Anne Harrington’s past scholarship has focused largely on the cultural history of science and medicine and usually with reference to the brain and nervous system. In The Cure Within: A History of Mind-Body Medicine, Anne Harrington builds on her earlier work by exploring several interlinked themes on mind-body illness and mind-body healing. Unlike her earlier books which were intended for academic audiences, Harrington has written this one for a wider if educated audience. In terms of that audience, the book invariably succeeds. Yet the book lacks a certain texture and quality that made her earlier works such models of historical scholarship and probably those readers who are familiar with her earlier works will walk away feeling a little teased, aware that there was more to be said and that somehow Harrington was holding back. These are obviously not really criticisms. Her book has been positively reviewed in all of the right places, and the importance of her questions and the answers she ultimately offers are poignant.
In short, Harrington addresses the subjective experiences of illness and healing, and the narratives that people use to describe those experiences. Harrington’s interests are to two-fold: she is as interested in why people are as skeptical of these stories as they are willing to articulate and relate to them. To tell her story, Harrington begins by focusing on the healers who sometimes used the power of suggestion to elicit revival in their patients. The important lesson to be drawn from her quick study of demonologists, mesmerists, and hypnotists is that the medical profession has occasionally relied upon similar tricks – in the modern day we call this the placebo effect.
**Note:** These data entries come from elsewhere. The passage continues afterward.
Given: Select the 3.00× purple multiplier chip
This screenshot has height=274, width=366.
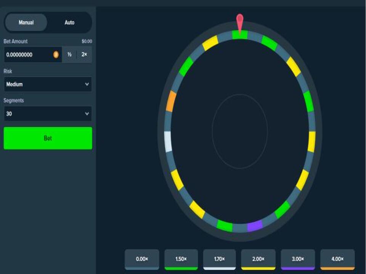Looking at the screenshot, I should point(297,259).
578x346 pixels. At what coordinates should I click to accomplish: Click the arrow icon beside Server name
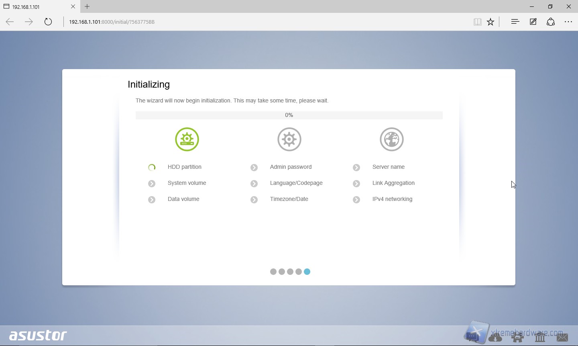pyautogui.click(x=356, y=168)
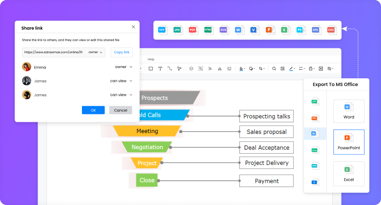Click the Copy link button

(122, 52)
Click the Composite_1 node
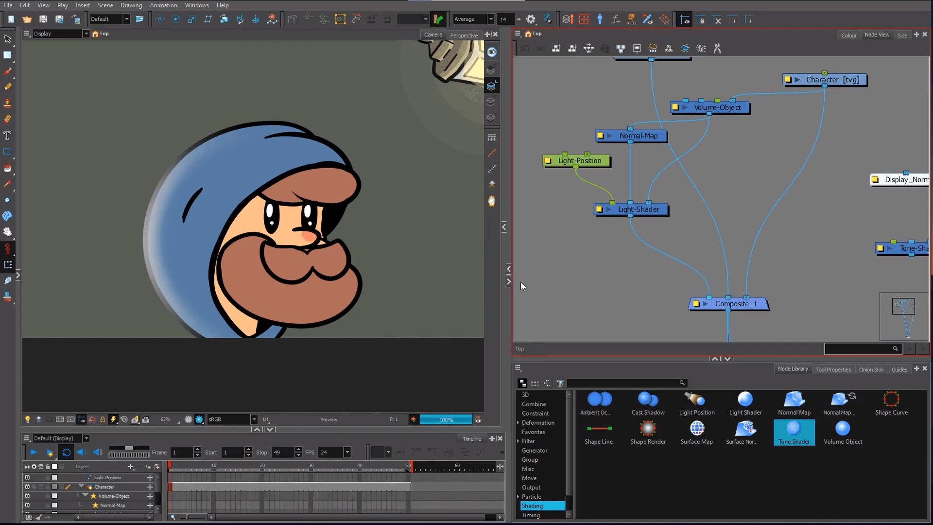This screenshot has width=933, height=525. (735, 304)
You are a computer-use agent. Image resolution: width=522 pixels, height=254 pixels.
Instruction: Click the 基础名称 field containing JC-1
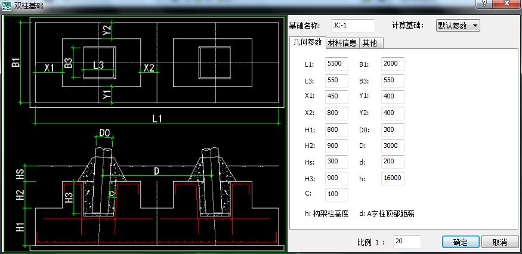tap(353, 26)
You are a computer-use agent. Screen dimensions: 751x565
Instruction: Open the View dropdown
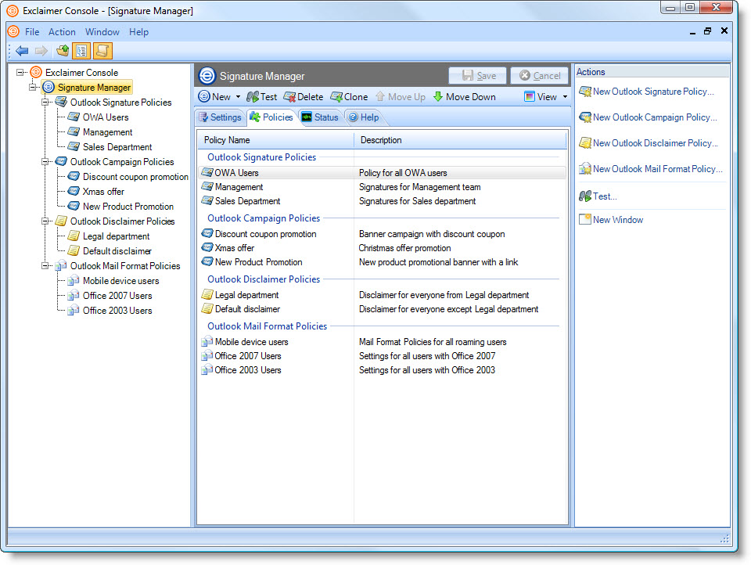pos(546,97)
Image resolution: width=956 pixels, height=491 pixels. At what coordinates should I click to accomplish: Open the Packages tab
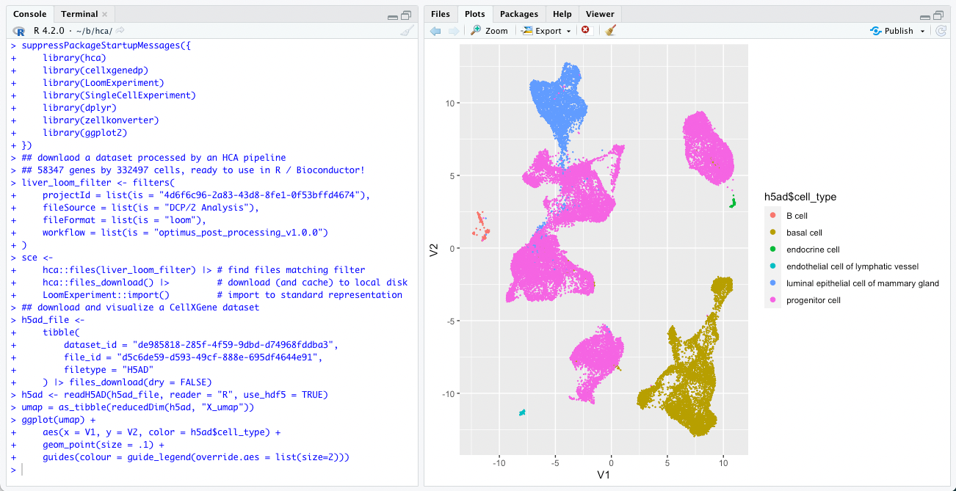click(x=518, y=13)
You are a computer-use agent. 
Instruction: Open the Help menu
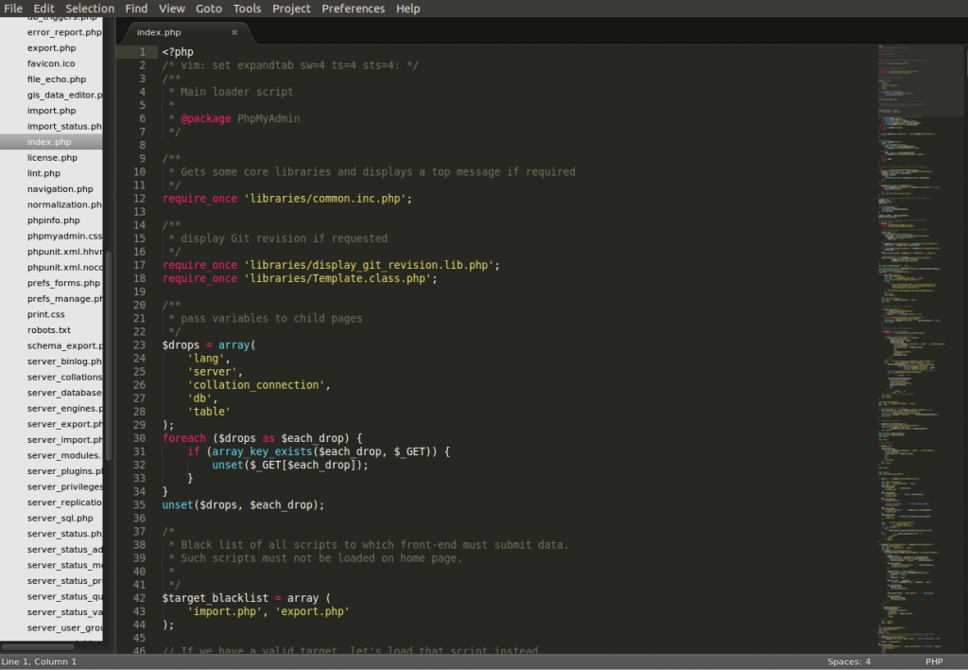click(x=407, y=8)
The power of suggestion, however, implied an important duality in suffering. If the doctor could treat with suggestion, then why couldn’t the doctor create illness in the same manner? Enter the hysteric, the neuroasthenic, and the other psychosomatic patients that dominated Jean-Martin Charcot’s Paris clinic or later Freud’s practice in Vienna. Such patients and narratives spoke to a deeper transformation in society. It became conventional in the twentieth century to think that emotional outlook could change subjective bodily reality – the power of positive thinking. Ironically, with this modern understanding of science and emotions came a competing sense of gloom. For while modernity equipped everyone with the tools to survive, modern life also brought with it so many pressures - including the need to think positively – that normal individuals could be forgiven for succumbing to illnesses of modern life like stress. Although Harrington never mentions it, the duality she sets up so forcefully was often played out with greatest effect in the satires of the Age; in, for instance, the short films by the likes of Charlie Chaplin and Stan Laurel and Oliver Hardy. In any case, her story ends with the merger between East and West. Harrington writes that with narratives about Eastward journeys “we seem to be saying that what modernity has wrought, ancient wisdom will heal” (208). Somehow the stress of modern living is supposed to be transformed with Zen.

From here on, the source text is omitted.